If the acute respiratory infection is very high, like in COVID-19, blood vessels try to get out as many inflammatory cells and anti-viral agents as possible. This causes the blood vessels to become leaky, and they leak fluid into your lung space, which fill up slowly with liquid. They’re not supposed to be. They are supposed to be exchanging air, so there are severe and instantaneous (acute) breathing problems (respiratory stress). Severe Acute Respiratory Syndrome is in the name of this virus class: SARS-cov-2.
So, what’s that to do with fibrosis? If inflammation and water in the lungs persist, frustrated immune cells and damaged epithelial cells now both cry for help from tissue repair cells: fibroblasts. These cells make the collagen that replaces damaged lung structures. In that case, the organ doesn’t regenerate. The body is just using a quick fix to survive, like super glue on something that is damaged. At that point you have fibrosis, scarring of the lungs.
You can think of this lung repair response in the same time scale as a scar forming after you cut finger. Although we don’t really know yet, with acute and strong viral lung infections like those COVID-19, those scars typically don’t progress. They don’t get any better, but they also don’t get worse. It will usually take a year or more for the scars to mature. Typically, they will not resolve, so that impairs some function depending on how badly you’re scarred.

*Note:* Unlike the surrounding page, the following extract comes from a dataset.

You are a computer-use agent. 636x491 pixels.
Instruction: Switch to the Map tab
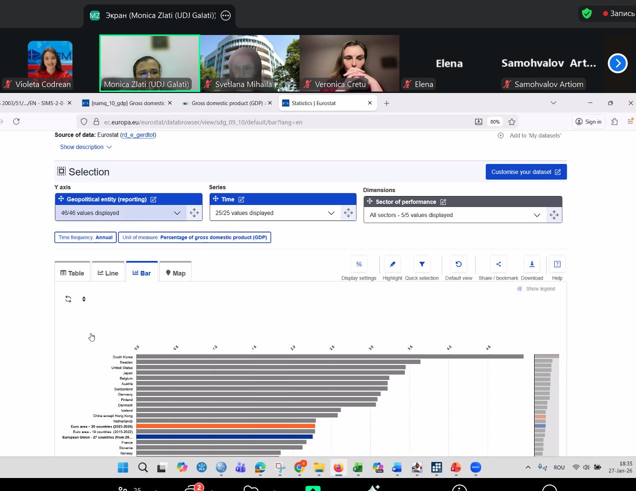(x=175, y=273)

Later on, it will affect how you breathe.
What we can hope for with COVID-19 is that the damage or scarring may not progress, like what we’ve seen from previous virus pandemics like SARS. In contrast, with other fibrotic diseases, like idiopathic lung fibrosis, scarring progresses over time.
Could fibrosis research benefit from studying COVID-19 survivors?
My goal as a researcher is to stop fibrosis, and I do that by looking at the fundamental mechanisms underlying how fibrosis develops, and how eventually it can be treated.
Currently, there’s just no cure. In fact, there are only two drugs approved to treat lung fibrosis, but those drugs merely reduce the speed of progression. I’d like to help develop better pharmaceuticals to halt fibrotic progression at the point of diagnosis. That may sound simple, but it’s not. As I mentioned, typically by the time a patient is diagnosed it’s usually quite late. If we could discover the markers for early onset fibrosis, maybe early intervention can save lives.
That’s where patients recovering from acute COVID-19 infections can help us: for these individuals, we know when the damage happened. In time, there will be a lot of follow up with patients who were in ICU. Fundamental researchers like me need to keep collaborating with clinicians in following up with these patients, because fibrosis will develop as consequence of acute or chronic injury.
If we can find out what the really early stages of fibrosis are through this COVID-19 infection cohort — or why certain cohorts develop fibrosis and why others won’t, whether there are underlying genetic reasons for it, or mechanical reasons — maybe we can learn to intervene earlier.
This kind of research might even help us to deal with acute organ injuries: if we can create drug interventions which tone down or better control the initial healing response, that might reduce the secondary- or long-term effects of fibrosis.
What we scientists are struggling with, though, is that fibrosis is initially not a bad thing. We need to keep beneficial repair going and take away the aggressive part of that mechanism. There’s a balance there that we have to get right.